▸ **Record excerpts**

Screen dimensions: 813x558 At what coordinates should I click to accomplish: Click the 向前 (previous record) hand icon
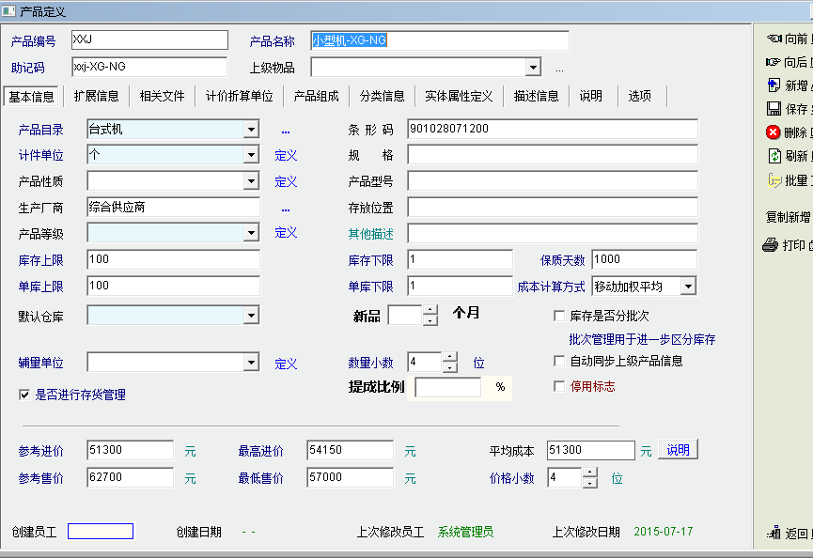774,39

...

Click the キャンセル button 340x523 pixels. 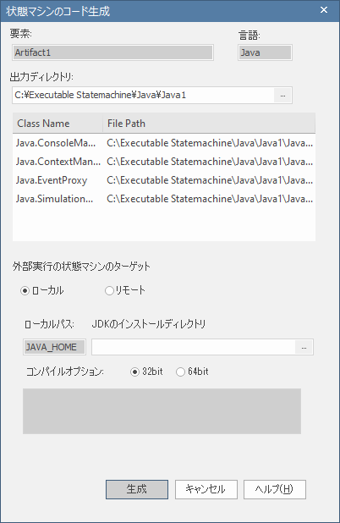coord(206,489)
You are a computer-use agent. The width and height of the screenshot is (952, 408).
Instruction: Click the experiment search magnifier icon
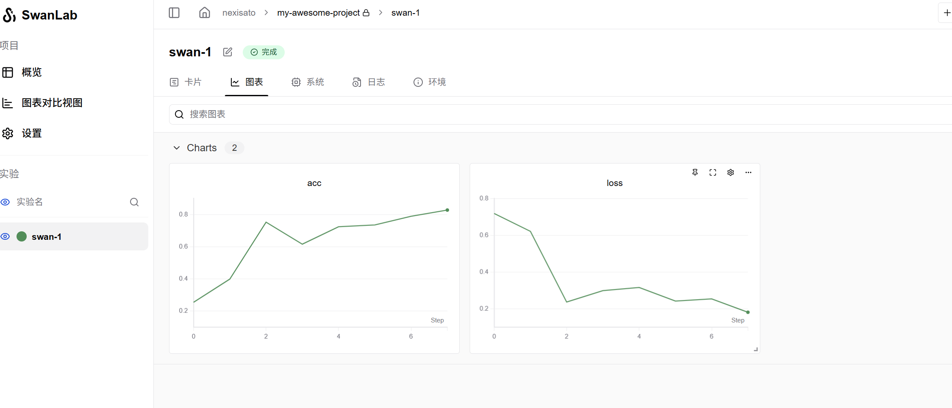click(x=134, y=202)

---

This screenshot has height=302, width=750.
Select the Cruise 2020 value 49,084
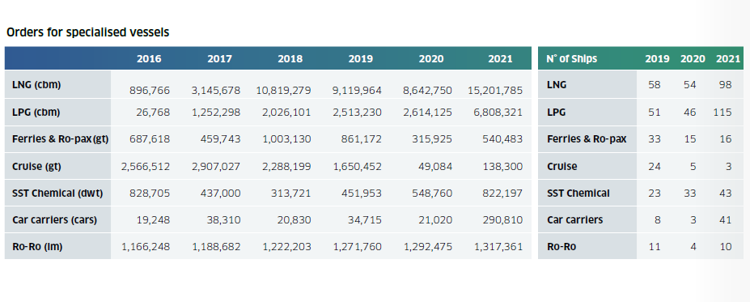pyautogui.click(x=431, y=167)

▸ **Directions for this task**
Keep only those lines of the records that hold "height", and return them.

▸ **Written solution**
You are a computer-use agent. The width and height of the screenshot is (952, 408).
This screenshot has height=302, width=750.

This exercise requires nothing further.